O juiz determina que as operadoras dos planos de saúde tomem as providências necessárias para realizar a transferência dos pacientes que necessitem dos serviços e procedimentos que não possam oferecer em sua rede de hospitais credenciados para outro. Os consumidores (pacientes e seus familiares) devem ser consultados quanto à alternativa de transferência apresentada pela operadora do plano de saúde, no sentido de que consintam ou não com a referida mudança ou decidam tomar outras providências que entenderem cabíveis à falta de serviço ou procedimento que deveria lhes ser oferecido conforme o contrato assinado com a operadora de saúde.

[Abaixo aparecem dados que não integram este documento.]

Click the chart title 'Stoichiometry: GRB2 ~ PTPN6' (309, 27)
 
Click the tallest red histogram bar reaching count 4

A decisão fixou o prazo de 72 horas para adequação dos atendimentos e elaboração da lista de pacientes a serem transferidos, bem como para a realização da transferência requerida pelo Parquet e prevista no art. 4º, da Resolução Normativa nº 259/2011, da ANS, sob pena de multa diária no valor de R$ 50.000,00 (cinquenta mil reais) para cada Requerido, limitados a 10 (dez) dias-multa, em caso de descumprimento desta decisão judicial, e sem prejuízo de outras providências, ex vi dos arts. 300, 497 e 536 do CPC.

A ação cita o HOSPITAL SANTA JÚLIA, HOSPITAL SÃO LUCAS, HOSPITAL SAMEL, HOSPITAL RIO NEGRO, HOSPITAL CHECK UP, HOSPITAL SANTO ALBERTO, HOSPITAL ADVENTISTA DE MANAUS, HOSPITAL PORTUGUÊS BENEFICENTE DO AMAZONAS, HOSPITAL PRONTOCORD SAMEL, HOSPITAIS DA UNIMED MANAUS e dos planos de saúde SAMEL – PLANO DE SAÚDE LTDA, CENTRAL NACIONAL UNIMED – CNU, UNIMED SEGUROS SAÚDE S/A, UNIMED MANAUS, UNIMED FAMA, SULAMÉRICA, AMIL – ASSISTÊNCIA MÉDICA INTERNACIONAL S/A, GEAP – AUTOGESTÃO EM SAÚDE, BRADESCO SAÚDE S/A, HAPVIDA ASSISTÊNCIA MÉDICA LTDA, GARANTIA DE SAÚDE – HOSPITAIS ADVENTISTA DE BELÉM E MANAUS.